The story, mounted as part of Children's Musical Theater Rising Star Production series, follows the romances of five finishing-school girls over the course of a single day. "They all get proposed to by the end of the night," says director Shannon Self. Directing four ensemble groups at once, Self sits at a table in front of the gymnasium-size roomful of kids in all their bouncy effervescence. But watching these youngsters rehearse, it's hard not to be struck by their professionalism.
They've put The Boyfriend, which requires line memorization, singing, choreography and dialect coaching (by musical director Tony Asaro and an English mom), together in about a month. The lead actors, who are mostly 13 and 14, have no problems understanding that the musical is a parody. "It's mocking Broadway productions in the 1920s, so all of the scenes are really dramatic," explains Julie Umstetter, who's playing Dulcie. "Guys like her," Umstetter says of her character, "but she's naive about it. She's the blonde of the group; she's the ditz."
According to actor Joey Dippel, his character, Bobby Van Husen, is the American, "a Frank Sinatra" type, very conceited. "I like the conceited part," he says, "because it's kind of fun to let loose and be self-absorbed and care all about yourself." Mimi Robinson, who's playing headmistress Madam Dubonnet, already thinks like a director; she knows when the company should be finished working on blocking and she leaves auditions with cast lists in her head. "I write it all down, who should play what." They know that some of the original script has been expurgated. "I have somewhat of a fling with an older married guy," says Umstetter of Dulcie, "But they try to play down on that."

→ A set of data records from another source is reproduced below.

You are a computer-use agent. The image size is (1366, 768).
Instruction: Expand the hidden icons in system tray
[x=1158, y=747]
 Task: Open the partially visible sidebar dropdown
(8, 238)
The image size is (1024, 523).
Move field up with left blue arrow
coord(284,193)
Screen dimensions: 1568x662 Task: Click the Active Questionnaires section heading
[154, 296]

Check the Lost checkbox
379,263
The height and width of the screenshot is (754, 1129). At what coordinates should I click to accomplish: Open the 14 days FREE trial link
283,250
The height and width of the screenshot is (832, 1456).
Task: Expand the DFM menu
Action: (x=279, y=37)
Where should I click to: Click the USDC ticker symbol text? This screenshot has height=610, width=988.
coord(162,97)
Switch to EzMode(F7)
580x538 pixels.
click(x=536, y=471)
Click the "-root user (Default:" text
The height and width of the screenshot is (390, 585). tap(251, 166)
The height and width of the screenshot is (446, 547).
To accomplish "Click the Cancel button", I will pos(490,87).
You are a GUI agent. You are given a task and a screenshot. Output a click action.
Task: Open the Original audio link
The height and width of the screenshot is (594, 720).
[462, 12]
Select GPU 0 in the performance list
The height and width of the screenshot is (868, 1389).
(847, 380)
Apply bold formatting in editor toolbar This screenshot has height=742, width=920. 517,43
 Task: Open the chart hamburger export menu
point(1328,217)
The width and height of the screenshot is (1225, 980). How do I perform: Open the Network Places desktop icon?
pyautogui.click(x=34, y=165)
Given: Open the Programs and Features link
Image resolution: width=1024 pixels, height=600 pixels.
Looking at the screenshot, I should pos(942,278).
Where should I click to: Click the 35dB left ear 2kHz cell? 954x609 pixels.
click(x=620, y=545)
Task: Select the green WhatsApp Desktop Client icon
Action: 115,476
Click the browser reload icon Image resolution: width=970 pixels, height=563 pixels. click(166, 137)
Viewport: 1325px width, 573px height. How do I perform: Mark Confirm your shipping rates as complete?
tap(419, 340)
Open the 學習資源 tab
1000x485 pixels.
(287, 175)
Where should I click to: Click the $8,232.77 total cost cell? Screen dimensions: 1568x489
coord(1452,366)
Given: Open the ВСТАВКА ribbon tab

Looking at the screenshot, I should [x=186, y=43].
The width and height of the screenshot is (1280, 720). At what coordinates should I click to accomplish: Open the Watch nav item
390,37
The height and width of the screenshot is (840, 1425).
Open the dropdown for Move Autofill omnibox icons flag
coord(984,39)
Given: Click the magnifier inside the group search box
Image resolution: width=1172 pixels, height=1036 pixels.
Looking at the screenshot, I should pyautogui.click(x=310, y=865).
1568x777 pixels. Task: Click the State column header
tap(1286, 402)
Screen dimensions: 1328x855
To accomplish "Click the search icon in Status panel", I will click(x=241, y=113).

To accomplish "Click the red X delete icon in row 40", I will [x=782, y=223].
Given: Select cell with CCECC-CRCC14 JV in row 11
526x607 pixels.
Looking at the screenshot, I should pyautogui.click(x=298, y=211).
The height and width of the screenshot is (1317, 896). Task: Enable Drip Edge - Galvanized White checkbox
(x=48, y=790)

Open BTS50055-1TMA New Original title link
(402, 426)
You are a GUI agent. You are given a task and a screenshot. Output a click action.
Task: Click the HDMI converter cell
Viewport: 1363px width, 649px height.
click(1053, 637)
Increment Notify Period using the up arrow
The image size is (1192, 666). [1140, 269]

Self went through the script to make it age appropriate. "The ages for the show are 8 to 13," Dippel pipes in. "We want to definitely keep this on the down-low." Barely in their teens, these actors have already developed audition strategies and have accepted the rigors of musical theater, but their work ethic is gracefully tempered by not taking themselves too seriously. "The show is like the worst-written script in the world," Dippel says with a knowing laugh. He points out that Bobby's marriage proposal is pretty "cheesy." "But that's what makes it funny."